Analysis Shows DroidDream Trojan Designed for Future Monetization

A detailed analysis of the DroidDream Trojan that was found in dozens of apps in the Android Market this week shows that the malware has a modular construction that likely was designed to give attackers the ability to monetize infected devices through installations of adware or spyware.

A detailed analysis of the DroidDream Trojan that was found in dozens of apps in the Android Market this week shows that the malware has a modular construction that likely was designed to give attackers the ability to monetize infected devices through installations of adware or spyware.

The Trojan itself is not especially clever or sophisticated and its communications with its command-and-control server on the back end are essentially by the book, as well. After infection, the DroidDream malware calls home to its C&C server to announce its presence and ask for further instructions. That’s all rote, pro forma stuff.

What’s most interesting in the DroidDream construction is that the Trojan is designed to act mainly as a downloader module, a shell to pull down other malicious modules in the future. This is the kind of malicious behavior that has been common in desktop and server malware for years now, but hasn’t been seen widely on mobile devices as of yet. Most mobile malware up till now has been designed to carry out one or two specific tasks, say sending SMS messages to premium numbers or stealing online banking credentials.
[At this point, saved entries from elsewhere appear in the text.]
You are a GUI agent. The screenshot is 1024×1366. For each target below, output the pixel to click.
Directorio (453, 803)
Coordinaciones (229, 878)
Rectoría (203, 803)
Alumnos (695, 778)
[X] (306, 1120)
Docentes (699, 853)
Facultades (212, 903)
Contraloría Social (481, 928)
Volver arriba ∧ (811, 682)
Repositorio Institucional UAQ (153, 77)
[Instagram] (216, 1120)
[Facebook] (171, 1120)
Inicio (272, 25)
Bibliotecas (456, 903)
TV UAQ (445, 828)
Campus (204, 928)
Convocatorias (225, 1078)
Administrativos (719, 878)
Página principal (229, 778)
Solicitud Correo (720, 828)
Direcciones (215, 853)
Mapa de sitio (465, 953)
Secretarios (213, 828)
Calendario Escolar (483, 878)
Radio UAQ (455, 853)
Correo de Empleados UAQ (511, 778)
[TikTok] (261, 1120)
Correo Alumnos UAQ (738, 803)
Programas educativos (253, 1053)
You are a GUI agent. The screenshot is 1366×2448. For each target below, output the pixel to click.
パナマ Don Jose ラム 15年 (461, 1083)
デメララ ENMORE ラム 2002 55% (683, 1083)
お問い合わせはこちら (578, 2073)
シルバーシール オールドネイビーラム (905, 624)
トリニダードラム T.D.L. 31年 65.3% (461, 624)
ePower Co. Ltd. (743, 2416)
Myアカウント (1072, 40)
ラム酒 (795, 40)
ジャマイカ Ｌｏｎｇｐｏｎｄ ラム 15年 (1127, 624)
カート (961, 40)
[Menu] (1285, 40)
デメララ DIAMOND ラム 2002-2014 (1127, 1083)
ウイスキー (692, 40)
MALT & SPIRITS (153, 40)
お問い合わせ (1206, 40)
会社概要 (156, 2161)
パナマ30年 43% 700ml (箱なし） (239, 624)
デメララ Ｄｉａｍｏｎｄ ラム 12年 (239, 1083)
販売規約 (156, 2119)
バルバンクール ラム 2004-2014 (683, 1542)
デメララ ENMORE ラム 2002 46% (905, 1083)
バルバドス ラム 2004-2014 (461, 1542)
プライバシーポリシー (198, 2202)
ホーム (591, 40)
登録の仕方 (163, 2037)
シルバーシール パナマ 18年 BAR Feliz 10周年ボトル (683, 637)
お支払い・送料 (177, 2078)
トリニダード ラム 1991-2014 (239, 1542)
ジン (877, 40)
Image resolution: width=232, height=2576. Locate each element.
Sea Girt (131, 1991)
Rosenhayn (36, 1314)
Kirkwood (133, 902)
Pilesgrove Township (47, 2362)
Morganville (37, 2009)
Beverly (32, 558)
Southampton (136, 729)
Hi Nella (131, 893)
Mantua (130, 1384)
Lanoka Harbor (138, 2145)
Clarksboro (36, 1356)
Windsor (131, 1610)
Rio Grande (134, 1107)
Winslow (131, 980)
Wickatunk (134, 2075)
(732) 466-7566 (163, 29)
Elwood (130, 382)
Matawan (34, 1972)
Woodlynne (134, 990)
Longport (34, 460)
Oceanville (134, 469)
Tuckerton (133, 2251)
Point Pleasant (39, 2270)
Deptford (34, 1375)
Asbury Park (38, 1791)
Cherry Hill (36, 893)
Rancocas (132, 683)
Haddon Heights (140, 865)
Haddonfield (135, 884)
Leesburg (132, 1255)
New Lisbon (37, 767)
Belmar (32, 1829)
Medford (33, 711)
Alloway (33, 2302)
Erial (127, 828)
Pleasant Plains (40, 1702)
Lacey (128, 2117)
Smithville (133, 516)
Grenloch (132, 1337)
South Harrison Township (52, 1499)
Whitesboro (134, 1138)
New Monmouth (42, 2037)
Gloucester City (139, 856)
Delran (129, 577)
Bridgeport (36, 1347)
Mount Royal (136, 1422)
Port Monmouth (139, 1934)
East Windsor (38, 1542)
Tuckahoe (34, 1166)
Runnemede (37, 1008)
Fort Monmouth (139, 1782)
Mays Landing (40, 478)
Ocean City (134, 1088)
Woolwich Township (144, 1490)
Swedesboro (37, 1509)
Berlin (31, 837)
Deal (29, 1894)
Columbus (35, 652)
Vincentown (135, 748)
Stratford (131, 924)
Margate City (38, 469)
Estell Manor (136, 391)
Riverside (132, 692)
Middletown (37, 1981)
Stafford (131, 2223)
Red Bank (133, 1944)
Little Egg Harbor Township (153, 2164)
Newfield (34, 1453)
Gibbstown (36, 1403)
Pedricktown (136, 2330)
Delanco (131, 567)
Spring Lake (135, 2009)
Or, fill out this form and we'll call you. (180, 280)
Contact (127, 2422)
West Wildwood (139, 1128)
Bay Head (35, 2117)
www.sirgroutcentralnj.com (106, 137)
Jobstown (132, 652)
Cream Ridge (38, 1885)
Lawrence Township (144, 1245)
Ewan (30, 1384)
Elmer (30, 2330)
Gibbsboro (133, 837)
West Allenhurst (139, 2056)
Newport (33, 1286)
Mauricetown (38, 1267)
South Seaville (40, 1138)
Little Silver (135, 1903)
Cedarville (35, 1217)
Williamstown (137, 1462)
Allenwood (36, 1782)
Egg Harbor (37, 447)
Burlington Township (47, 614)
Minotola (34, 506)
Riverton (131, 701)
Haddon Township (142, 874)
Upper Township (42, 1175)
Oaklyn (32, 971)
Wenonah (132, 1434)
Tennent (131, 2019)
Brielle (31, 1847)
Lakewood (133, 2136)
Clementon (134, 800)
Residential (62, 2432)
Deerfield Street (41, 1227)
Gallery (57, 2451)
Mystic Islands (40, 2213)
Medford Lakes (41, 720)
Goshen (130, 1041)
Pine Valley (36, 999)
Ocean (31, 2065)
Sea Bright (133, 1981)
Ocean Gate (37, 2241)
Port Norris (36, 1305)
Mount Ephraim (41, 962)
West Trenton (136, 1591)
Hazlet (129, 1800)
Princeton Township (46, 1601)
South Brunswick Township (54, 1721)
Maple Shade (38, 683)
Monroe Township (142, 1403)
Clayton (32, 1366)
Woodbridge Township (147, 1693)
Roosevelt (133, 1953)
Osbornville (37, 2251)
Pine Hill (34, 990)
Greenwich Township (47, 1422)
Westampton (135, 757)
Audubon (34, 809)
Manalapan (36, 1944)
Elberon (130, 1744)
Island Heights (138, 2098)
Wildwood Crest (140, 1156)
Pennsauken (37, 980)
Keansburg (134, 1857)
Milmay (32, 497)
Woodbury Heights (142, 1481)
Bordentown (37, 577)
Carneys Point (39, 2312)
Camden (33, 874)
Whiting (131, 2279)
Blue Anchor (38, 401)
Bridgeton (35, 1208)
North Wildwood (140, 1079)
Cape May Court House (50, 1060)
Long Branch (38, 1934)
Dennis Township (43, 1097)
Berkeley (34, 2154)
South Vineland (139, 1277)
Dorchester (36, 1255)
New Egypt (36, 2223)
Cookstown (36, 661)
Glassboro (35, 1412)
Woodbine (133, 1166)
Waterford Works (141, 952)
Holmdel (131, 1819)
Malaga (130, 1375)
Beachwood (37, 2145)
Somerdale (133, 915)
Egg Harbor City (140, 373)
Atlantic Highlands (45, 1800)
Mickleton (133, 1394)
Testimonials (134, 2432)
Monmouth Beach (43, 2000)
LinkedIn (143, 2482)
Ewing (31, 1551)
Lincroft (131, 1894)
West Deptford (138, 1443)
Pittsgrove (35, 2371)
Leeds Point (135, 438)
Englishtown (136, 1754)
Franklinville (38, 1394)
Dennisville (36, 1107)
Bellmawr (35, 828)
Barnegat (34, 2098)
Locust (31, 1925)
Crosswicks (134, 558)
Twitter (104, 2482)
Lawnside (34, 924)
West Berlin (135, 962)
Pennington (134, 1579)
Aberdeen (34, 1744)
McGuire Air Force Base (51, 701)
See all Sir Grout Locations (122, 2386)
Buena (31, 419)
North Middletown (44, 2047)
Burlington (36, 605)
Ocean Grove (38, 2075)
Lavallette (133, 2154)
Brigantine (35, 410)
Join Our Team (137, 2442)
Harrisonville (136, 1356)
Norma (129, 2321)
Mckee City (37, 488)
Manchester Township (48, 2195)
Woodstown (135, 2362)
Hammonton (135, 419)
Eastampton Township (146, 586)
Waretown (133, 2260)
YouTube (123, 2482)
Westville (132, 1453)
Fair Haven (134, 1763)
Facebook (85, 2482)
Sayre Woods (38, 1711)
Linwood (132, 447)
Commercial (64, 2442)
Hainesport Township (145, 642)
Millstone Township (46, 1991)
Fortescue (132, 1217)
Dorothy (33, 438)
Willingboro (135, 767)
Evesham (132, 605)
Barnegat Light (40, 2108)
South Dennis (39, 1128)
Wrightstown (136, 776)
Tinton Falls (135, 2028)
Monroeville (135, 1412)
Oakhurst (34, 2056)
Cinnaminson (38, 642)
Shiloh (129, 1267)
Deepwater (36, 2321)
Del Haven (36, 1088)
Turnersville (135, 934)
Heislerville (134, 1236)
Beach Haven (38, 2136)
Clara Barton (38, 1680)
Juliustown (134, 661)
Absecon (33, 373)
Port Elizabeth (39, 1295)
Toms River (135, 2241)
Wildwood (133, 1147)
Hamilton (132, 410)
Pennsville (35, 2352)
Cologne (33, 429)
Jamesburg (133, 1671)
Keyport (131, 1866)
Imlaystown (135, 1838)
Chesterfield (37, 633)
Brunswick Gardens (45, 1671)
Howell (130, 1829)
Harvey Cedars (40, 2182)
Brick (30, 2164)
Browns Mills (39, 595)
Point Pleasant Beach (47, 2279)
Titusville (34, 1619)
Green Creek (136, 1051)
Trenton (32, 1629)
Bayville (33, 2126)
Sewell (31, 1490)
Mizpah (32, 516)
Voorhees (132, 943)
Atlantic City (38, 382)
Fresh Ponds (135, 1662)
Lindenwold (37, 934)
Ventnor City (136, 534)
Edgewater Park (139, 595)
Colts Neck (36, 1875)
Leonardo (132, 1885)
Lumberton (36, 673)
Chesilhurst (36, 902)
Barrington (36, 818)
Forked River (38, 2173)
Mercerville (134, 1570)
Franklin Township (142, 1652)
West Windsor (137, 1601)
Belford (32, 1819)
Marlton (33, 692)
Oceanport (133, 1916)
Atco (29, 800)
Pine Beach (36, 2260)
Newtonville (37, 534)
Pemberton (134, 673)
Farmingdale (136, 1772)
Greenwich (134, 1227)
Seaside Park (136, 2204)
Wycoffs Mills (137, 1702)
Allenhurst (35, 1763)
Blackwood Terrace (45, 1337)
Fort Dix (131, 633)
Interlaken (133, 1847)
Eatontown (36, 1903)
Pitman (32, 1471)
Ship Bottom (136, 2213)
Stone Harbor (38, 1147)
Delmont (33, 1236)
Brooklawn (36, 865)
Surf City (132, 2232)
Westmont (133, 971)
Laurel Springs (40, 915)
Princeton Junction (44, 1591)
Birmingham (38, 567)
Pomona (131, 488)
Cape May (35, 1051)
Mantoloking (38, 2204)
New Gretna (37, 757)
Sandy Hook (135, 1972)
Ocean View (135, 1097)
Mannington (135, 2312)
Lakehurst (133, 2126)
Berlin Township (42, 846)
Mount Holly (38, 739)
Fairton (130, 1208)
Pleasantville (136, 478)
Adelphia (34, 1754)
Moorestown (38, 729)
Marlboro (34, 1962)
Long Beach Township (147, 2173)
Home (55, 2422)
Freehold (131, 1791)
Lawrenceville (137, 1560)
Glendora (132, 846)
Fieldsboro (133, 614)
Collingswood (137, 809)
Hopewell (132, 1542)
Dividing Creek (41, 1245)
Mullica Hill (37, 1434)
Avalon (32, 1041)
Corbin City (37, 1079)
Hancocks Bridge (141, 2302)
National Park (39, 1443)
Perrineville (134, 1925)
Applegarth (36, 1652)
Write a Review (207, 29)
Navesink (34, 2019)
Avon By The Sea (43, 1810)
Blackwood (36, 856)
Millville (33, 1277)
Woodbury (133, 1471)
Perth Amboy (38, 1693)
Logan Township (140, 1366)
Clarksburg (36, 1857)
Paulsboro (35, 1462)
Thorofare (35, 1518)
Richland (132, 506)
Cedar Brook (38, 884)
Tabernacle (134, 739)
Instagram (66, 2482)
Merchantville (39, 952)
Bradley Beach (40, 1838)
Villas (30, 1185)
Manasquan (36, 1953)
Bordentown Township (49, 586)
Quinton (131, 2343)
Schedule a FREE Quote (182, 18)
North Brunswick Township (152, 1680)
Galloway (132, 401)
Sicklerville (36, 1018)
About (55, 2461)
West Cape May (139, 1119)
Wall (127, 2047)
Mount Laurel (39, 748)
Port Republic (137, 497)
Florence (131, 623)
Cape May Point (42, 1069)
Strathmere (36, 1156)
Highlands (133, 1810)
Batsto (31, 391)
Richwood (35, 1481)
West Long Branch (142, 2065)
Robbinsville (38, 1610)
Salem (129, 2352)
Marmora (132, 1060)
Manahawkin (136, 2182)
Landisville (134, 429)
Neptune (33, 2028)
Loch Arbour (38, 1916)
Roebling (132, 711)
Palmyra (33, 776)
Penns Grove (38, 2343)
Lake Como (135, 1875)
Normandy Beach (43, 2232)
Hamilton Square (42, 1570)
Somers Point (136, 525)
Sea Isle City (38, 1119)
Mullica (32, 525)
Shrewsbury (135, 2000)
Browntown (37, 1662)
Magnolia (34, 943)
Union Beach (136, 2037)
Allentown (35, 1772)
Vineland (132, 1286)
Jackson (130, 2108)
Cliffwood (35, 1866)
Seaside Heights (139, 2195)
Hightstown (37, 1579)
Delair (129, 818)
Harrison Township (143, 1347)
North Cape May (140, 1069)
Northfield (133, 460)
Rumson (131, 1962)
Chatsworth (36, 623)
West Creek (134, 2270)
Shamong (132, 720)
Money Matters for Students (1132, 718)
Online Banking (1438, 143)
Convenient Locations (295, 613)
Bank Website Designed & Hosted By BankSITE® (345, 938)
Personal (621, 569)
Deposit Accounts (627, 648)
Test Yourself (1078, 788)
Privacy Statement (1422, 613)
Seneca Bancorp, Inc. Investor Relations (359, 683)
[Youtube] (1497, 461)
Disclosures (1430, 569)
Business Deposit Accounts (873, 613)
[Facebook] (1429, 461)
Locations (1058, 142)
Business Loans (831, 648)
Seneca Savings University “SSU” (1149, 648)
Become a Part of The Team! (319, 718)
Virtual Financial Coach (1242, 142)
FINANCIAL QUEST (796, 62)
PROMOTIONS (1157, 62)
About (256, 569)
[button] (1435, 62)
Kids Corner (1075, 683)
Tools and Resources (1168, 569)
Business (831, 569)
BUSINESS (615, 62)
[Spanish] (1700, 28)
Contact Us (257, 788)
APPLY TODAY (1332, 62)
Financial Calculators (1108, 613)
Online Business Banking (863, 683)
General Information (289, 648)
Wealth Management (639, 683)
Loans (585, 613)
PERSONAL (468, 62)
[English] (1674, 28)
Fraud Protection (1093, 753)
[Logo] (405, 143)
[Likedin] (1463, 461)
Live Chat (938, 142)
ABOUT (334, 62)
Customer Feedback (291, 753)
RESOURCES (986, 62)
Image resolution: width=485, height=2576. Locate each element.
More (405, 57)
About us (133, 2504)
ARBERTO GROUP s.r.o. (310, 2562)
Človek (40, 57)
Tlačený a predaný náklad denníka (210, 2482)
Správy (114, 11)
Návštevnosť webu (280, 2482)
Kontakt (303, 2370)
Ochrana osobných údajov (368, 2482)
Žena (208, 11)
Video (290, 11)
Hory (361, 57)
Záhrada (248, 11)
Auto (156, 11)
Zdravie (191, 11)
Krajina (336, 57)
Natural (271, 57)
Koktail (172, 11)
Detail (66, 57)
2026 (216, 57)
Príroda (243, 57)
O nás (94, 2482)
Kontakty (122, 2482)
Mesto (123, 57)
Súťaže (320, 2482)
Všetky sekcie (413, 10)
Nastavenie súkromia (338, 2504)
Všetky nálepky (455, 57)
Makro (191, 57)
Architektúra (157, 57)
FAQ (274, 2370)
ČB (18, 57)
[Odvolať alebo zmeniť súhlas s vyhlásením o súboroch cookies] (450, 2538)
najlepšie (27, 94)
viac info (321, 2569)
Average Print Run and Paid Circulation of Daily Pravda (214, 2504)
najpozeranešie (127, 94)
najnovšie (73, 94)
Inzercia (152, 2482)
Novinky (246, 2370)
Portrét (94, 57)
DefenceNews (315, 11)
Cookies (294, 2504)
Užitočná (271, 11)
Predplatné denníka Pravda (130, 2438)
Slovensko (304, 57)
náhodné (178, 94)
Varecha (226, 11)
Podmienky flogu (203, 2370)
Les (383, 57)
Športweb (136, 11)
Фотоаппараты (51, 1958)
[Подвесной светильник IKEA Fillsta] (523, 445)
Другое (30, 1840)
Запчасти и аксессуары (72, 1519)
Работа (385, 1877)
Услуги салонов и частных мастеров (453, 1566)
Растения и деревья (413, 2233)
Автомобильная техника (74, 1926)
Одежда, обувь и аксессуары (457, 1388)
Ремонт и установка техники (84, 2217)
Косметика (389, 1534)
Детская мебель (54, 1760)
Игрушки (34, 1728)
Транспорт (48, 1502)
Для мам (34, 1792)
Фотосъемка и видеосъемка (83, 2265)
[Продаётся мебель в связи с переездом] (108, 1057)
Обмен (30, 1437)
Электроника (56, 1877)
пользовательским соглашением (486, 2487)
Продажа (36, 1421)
“The highly modular architecture of the Trojan is interesting and points
out of a few  important conclusions. First of all, it has been designed
to be easy to include in popular applications, to be uploaded on the
Market with misleading names. Secondly, it has a classical
command-and-control architecture – it sends an initial ‘I’m here’ query
with basic info and then deploys a more complex downloader to infect the
device further,” Kaspersky Lab malware researcher Denis Maslennikov wrote in his analysis of the DroidDream Trojan. “This is pretty similar to many Windows Trojans.
Finally, the ability to install other applications on the devices hints
at the way through which the author was planning to monetize the
infections – by deploying Adware or Advertising-supported apps on the
device.”

DroidDream was found in several dozen applications that were in the official Android Market this week. The apps that included the Trojan apparently were uploaded by three publishers after they had been loaded with the malware. Google quickly removed the apps from the market after researchers notified the company. Researchers estimated that more than 50,000 users had downloaded at least one of the apps, and some other estimates put the number at closer to 200,000 downloads.

The placement of malicious or malware-infected apps in mobile marketplaces has emerged as one of the more troubling attack vectors in the last year or so. None of the major mobile markets do full code reviews of apps before they are deployed in the markets and users tend to have a higher level of trust in apps from the iTunes App Store or Android Market than they do from third-party providers. Attackers have begun to exploit the app store weaknesses in recent months and that trend is only going to expand as the penetration of smartphones continues to rise and the value of the data on those devices increases.